Outcome of patients with stable COPD receiving controlled noninvasive positive pressure ventilation aimed at a maximal reduction of Paco2

Study objectives: The role of noninvasive positive pressure ventilation (NPPV) has been well established in the treatment of acute hypercapnic respiratory failure due to COPD. However, evidence for a sustained improvement in blood gas levels and survival in patients with stable hypercapnic COPD following NPPV is still lacking. There is concern that this might be due to low inspiratory pressures of < 18 cm H2O used in previous studies, which thereby did not achieve a reduction of PaCO2. Therefore, the 2-year survival and changes in lung function and blood gas levels were analyzed in patients with stable hypercapnic COPD in whom controlled pressure-limited NPPV was titrated to achieve a maximal improvement in PaCO2. Design: Retrospective study between March 1997 and September 2003. Setting: General ward of a university hospital. Patients: Thirty-four consecutive patients with stable (mean pH 7.40 +/- 0.03) hypercapnic COPD (mean age, 63.4 +/- 9.7 years [+/- SD]; mean body mass index, 28.3 +/- 7.3 kg/m(2)).

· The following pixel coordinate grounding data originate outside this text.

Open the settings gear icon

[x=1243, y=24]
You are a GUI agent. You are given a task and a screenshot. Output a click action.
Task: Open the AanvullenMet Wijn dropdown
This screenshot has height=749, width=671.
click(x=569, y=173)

Measurements and results: Daytime PaCO2 during spontaneous breathing decreased by 6.9 +/- 8.0 (95% confidence interval, -9.9 to -3.9), from 53.3 +/- 4.8 to 46.4 +/- 7.0 mm Hg (p < 0.001); while daytime PaO2 increased by 5.8 +/- 9.4 (95% confidence interval, 2.3 to 9.3), from 51.7 +/- 8.8 to 57.5 +/- 9.3 mm Hg (p = 0.002); and FEV1 increased by 0.14 +/- 0.16 (95% confidence interval, 0.08 to 0.20), from 1.03 +/- 0.54 to 1.17 +/- 0.59 L (p < 0.001) after 2 months of NPPV. This was achieved with mean inspiratory pressures of 27.7 +/- 5.9 cm H2O (range, 17 to 40 cm H2O) at a mean respiratory rate of 20.8 +/- 2.5 breaths/min (range, 14 to 24 breaths/min). The 2-year survival rate was 86%. Conclusions: Controlled NPPV using a mean inspiratory pressure of 28 cm H2O is well tolerated over longer periods and can improve blood gas levels and lung function. Prospective, randomized controlled trials of high-intensity NPPV are required to evaluate its role in patients with stable hypercapnic COPD.